Lo primero, mis lecturas. He leído varios libros enteros y no parva cantidad de páginas sueltas. La obra de Lyonnet y La Potterie, “Teología radical” y “La muerte de Dios”, de Altizer y Hamilton; “Matrimonio y Celibato” de M. Thurian; el libro sobre la virginidad y la Biblia; dos novelas de Simenon –a mí, como a todas las personas inteligentes, me placen las buenas novelas policíacas– dos dramas de Vélez de Guevara, amén del diablo cojuelo; una buena parte del estudio de Spicq sobre Agape en San Juan; estoy acabando el “fray Gerundio”, sabrosísimo y no poco útil para la comparación de edades que tanto me complace... Creo que he leído alguna cosa más que ahora no recuerdo.
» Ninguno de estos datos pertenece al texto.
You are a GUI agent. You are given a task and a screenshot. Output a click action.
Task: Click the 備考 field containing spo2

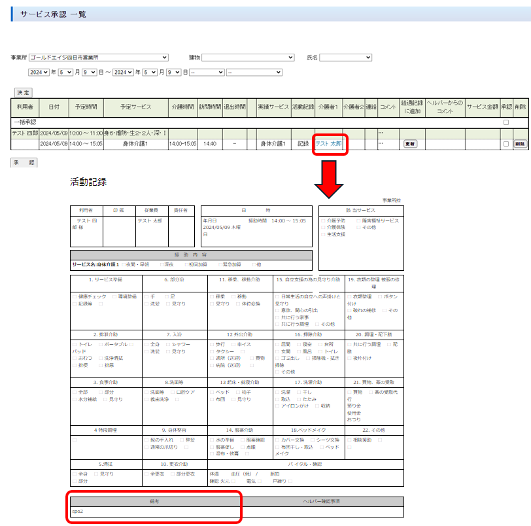156,511
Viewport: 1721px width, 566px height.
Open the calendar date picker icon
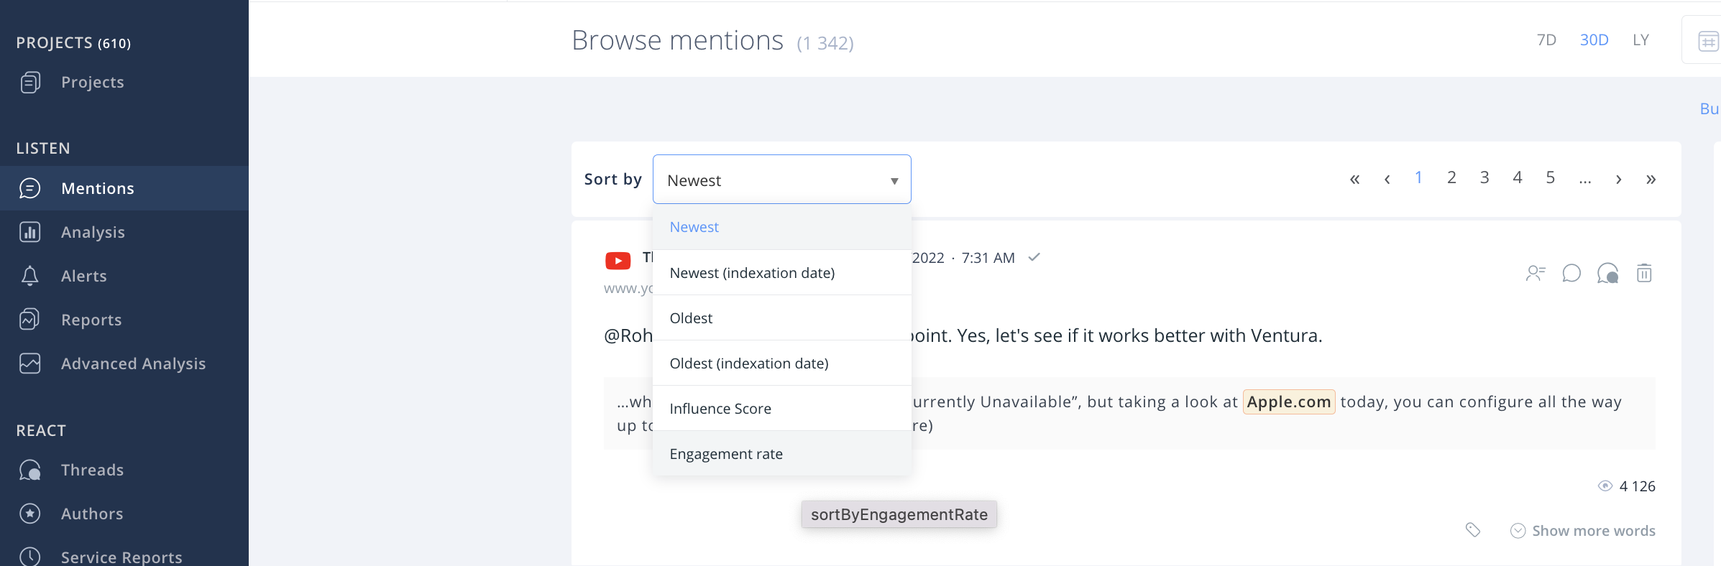tap(1707, 41)
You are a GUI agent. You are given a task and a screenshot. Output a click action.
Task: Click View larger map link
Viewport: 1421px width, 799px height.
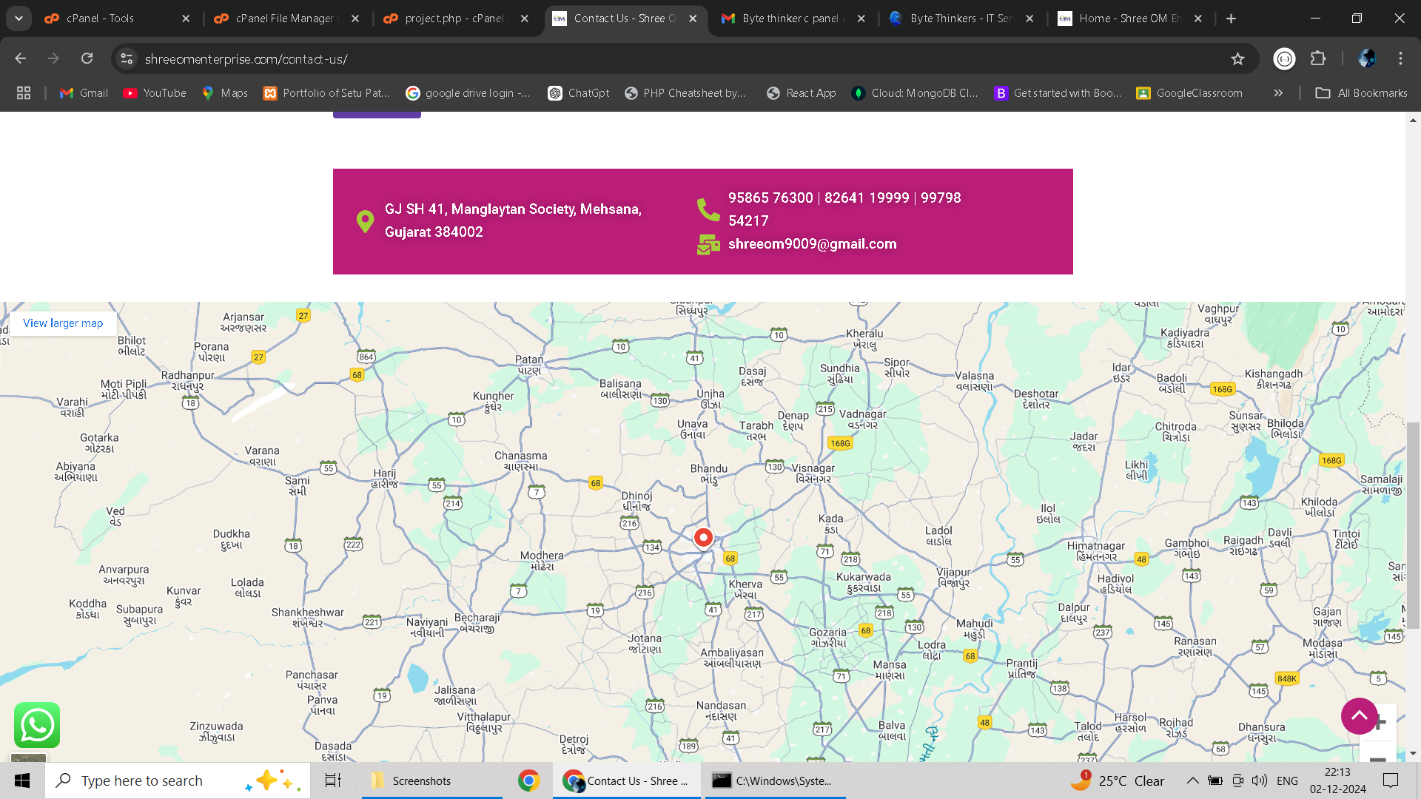tap(63, 323)
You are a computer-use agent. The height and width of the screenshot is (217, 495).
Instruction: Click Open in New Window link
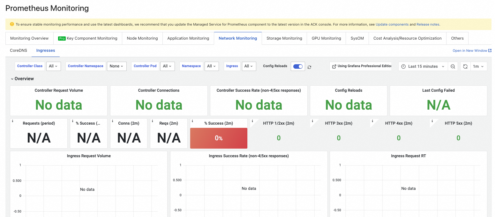(x=472, y=50)
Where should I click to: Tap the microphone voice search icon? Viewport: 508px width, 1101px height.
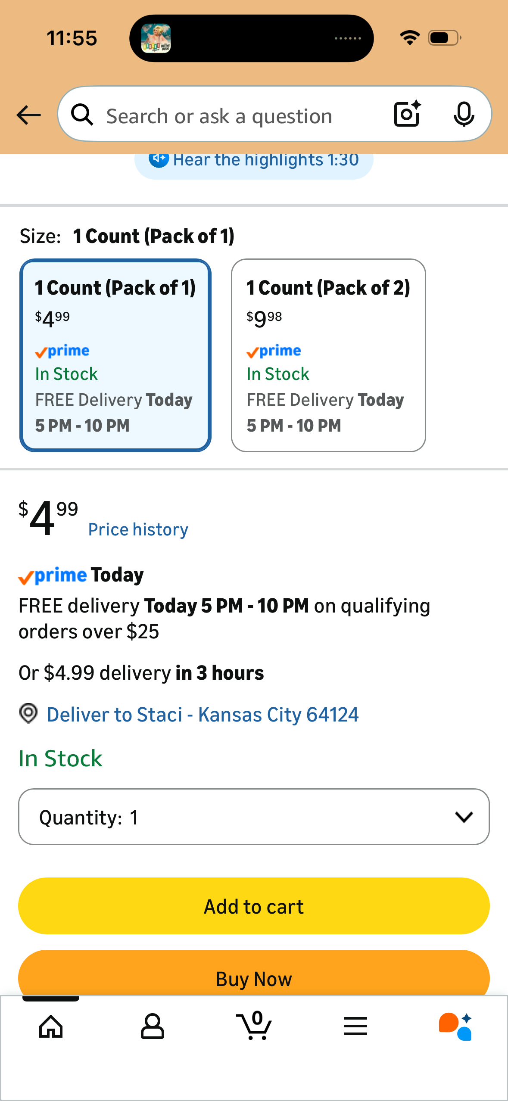point(464,115)
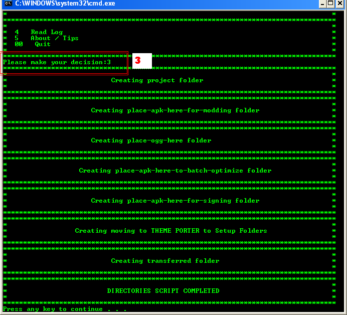Viewport: 347px width, 315px height.
Task: Click the 'Creating project folder' line
Action: pyautogui.click(x=157, y=80)
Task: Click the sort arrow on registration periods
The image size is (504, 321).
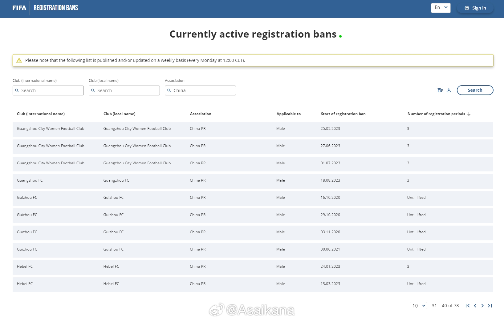Action: (469, 114)
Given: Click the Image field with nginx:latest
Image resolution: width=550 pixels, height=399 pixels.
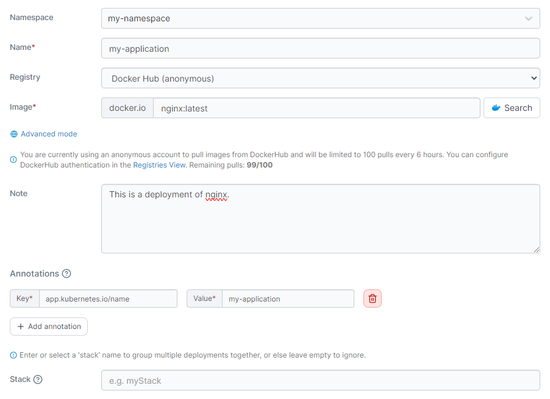Looking at the screenshot, I should point(316,108).
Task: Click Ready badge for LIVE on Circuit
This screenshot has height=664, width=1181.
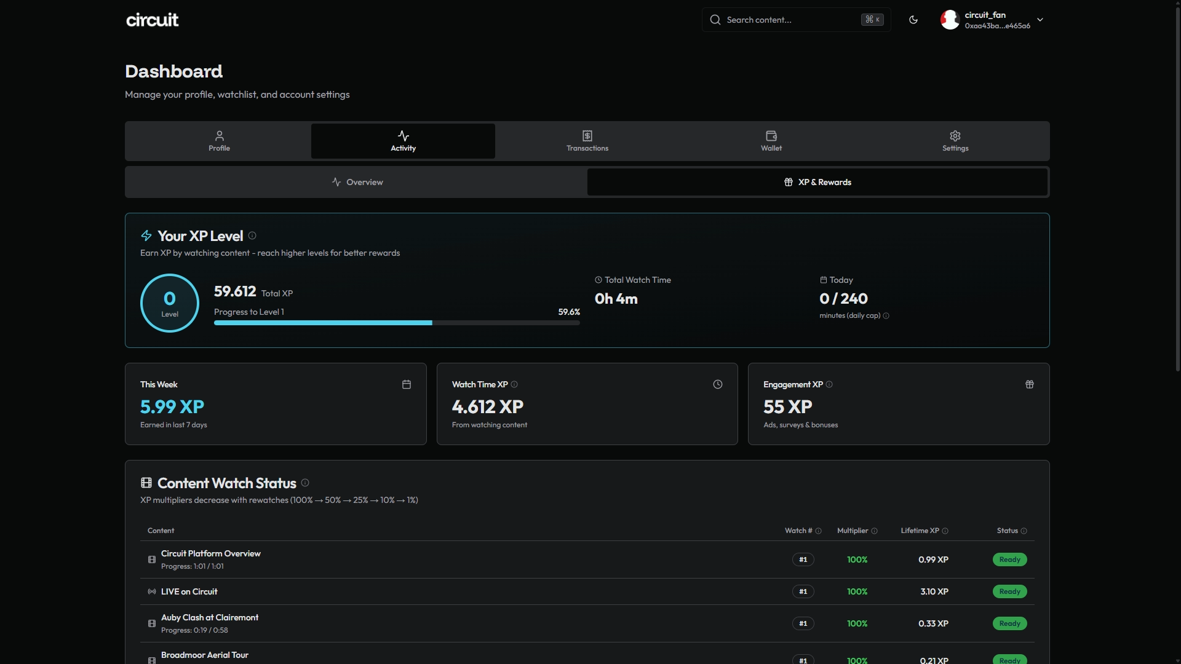Action: 1009,591
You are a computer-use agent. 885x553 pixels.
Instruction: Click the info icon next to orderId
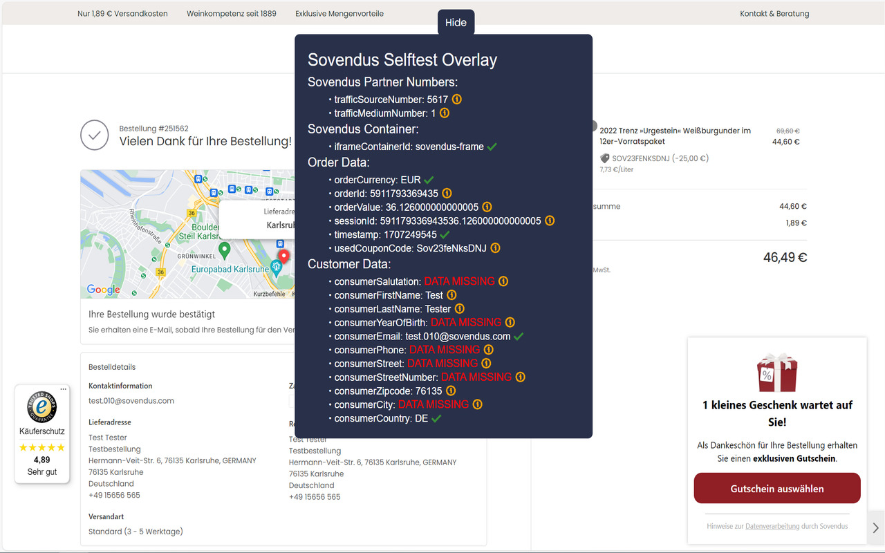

Lo malo es que de todo ello tendría que apuntar no pocas consecuencias, y, como siempre, desde mañana andaré muy mal de tiempo... (Diario, 7 de mayo de 1968)7.

Semejante panorama podría ser leído con escepticismo, podría parecer exagerado, de no ser porque quienes han gozado, con mayor o menor cercanía, del testimonio directo de su vida, así lo atestiguan. Yo mismo he recibido de diversos modos este benéfico testimonio antes de ingresar al Seminario y, por supuesto, durante mis estudios en él: además de numerosas charlas y predicaciones, amén de alguna entrevista personal, Rivera me impartía el Tratado teológico de Gracia y Virtudes, en el Seminario, cuando falleció.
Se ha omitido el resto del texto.